SHORT TASK: Please copy the rows word for word, starting at the very first row and ending with the row that contains "This screenshot has", including that row. Leave out the pictures.

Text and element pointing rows
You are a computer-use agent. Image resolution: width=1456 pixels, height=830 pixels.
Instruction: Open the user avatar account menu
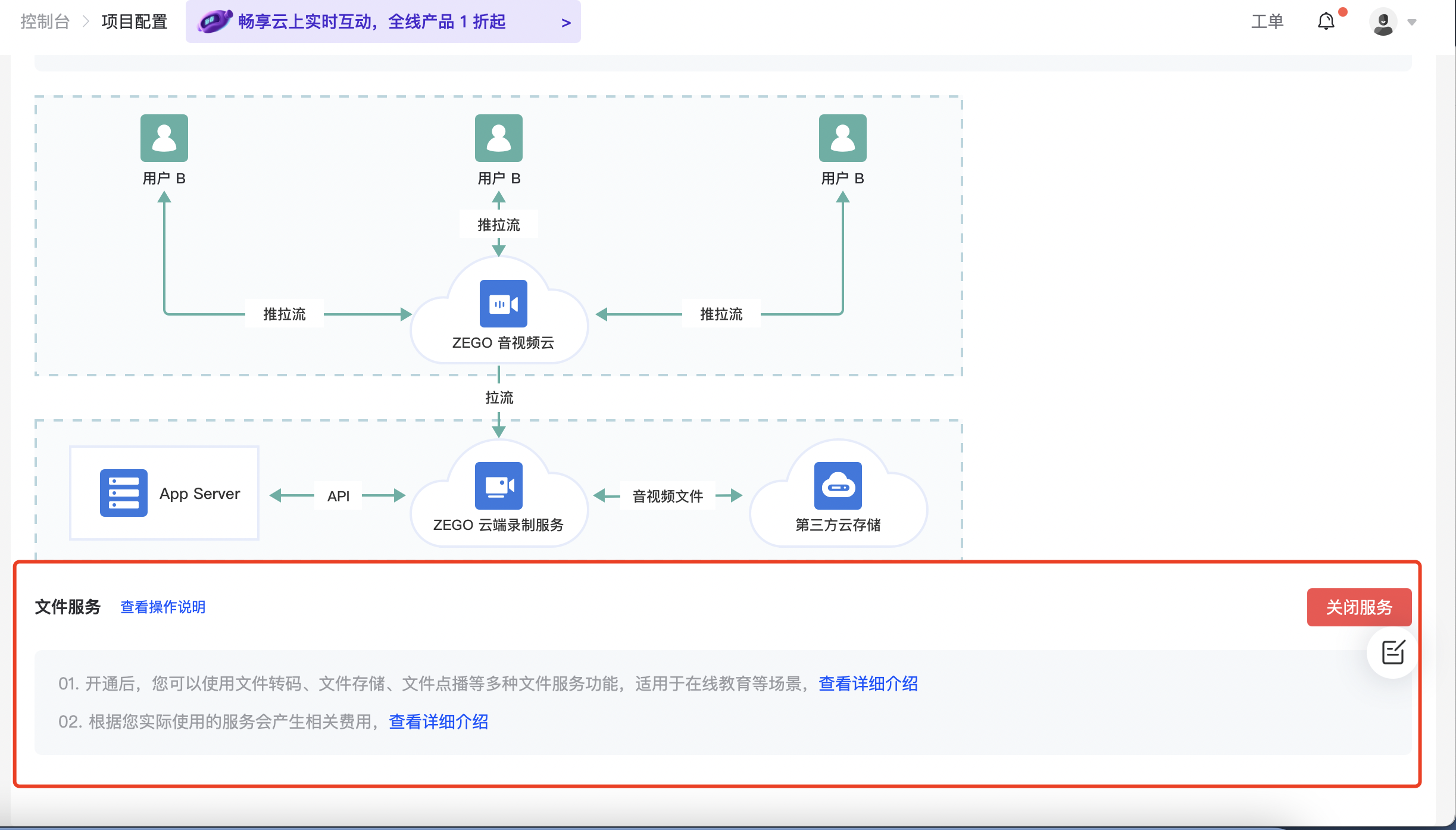pos(1383,22)
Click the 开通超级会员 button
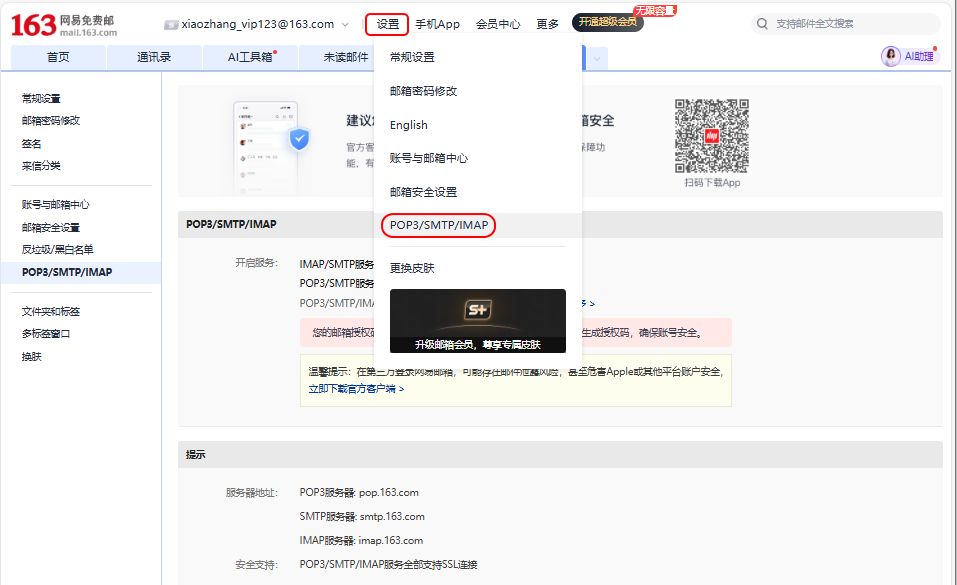This screenshot has height=585, width=957. click(607, 23)
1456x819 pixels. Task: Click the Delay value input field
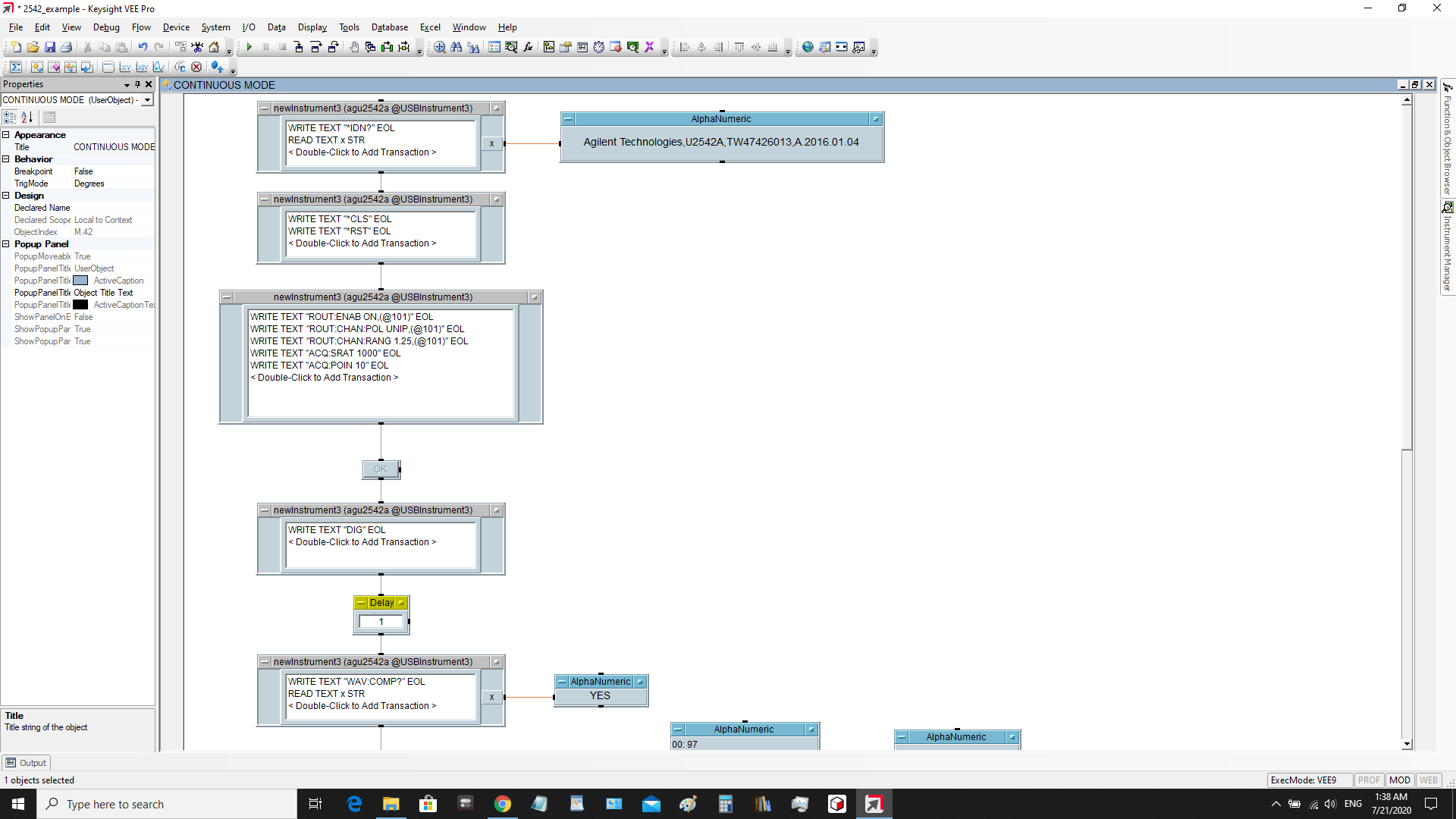(381, 622)
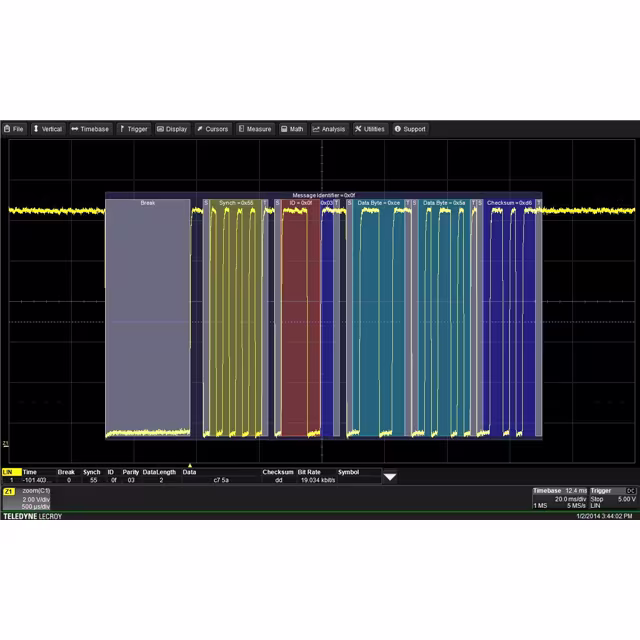Click the Support info icon
The image size is (640, 640).
pyautogui.click(x=397, y=129)
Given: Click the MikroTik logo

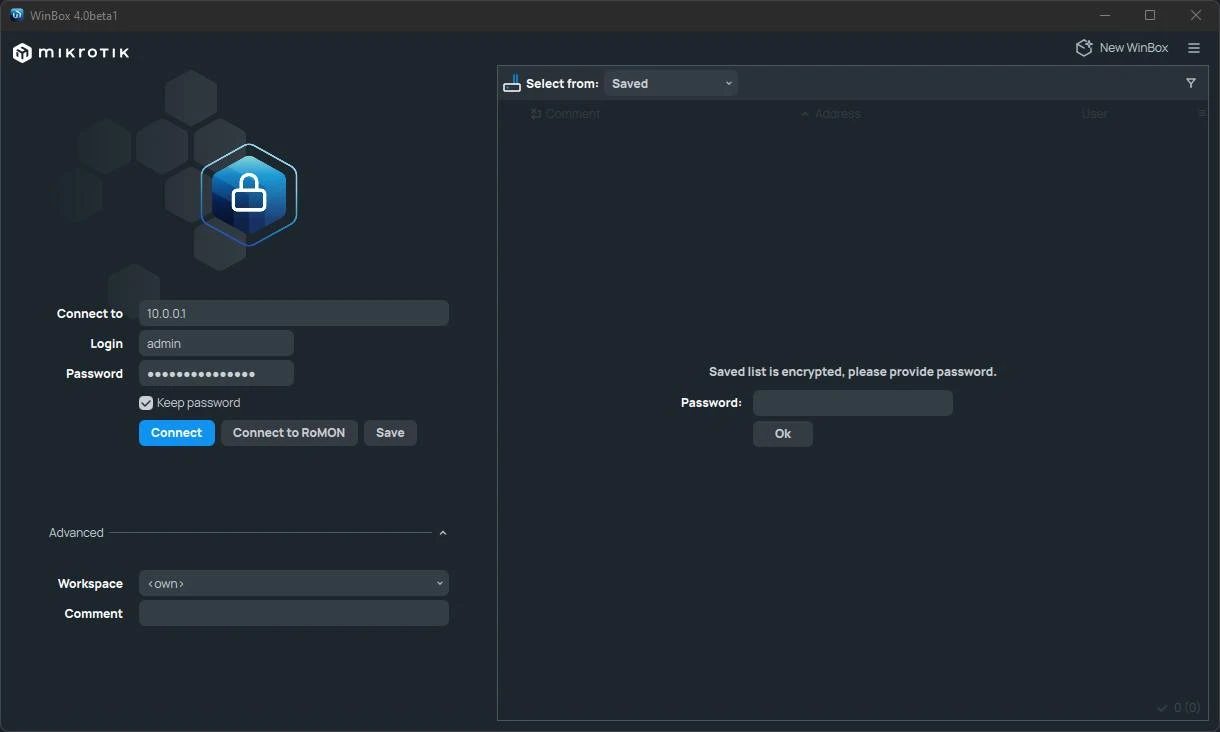Looking at the screenshot, I should (71, 53).
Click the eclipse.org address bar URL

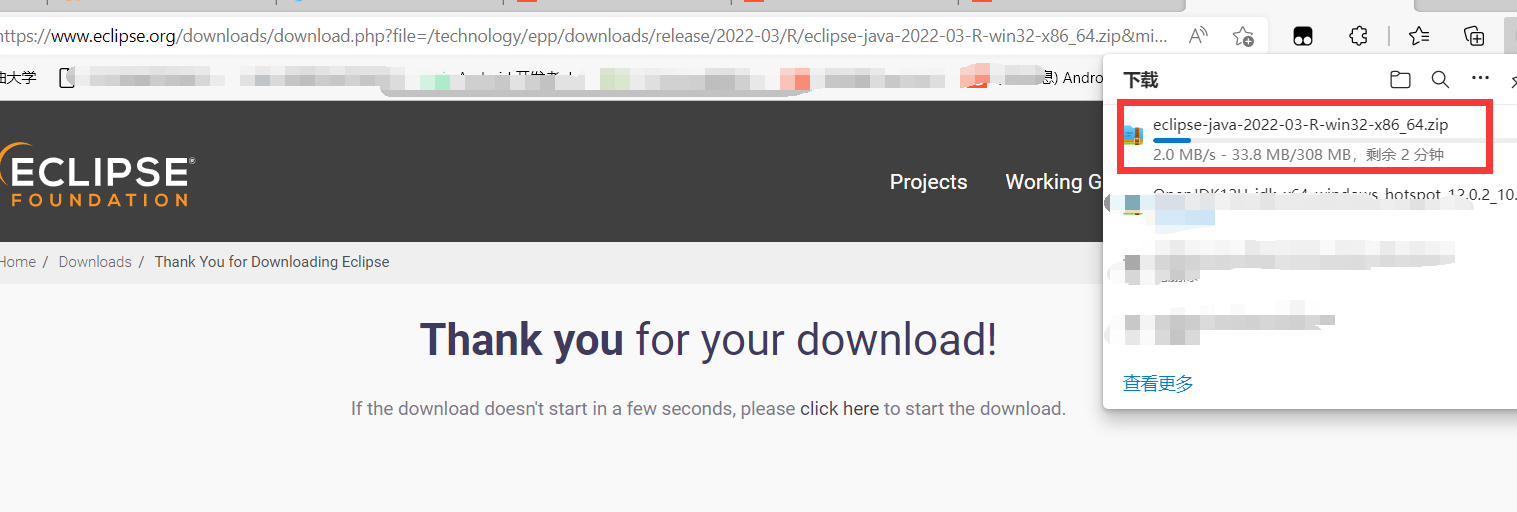point(583,37)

OUTPUT:
You are a computer-use agent. Image resolution: width=1456 pixels, height=830 pixels.
Instruction: Open the user avatar account menu
pos(1383,22)
Click the 开通超级会员 button
This screenshot has height=585, width=957. click(607, 23)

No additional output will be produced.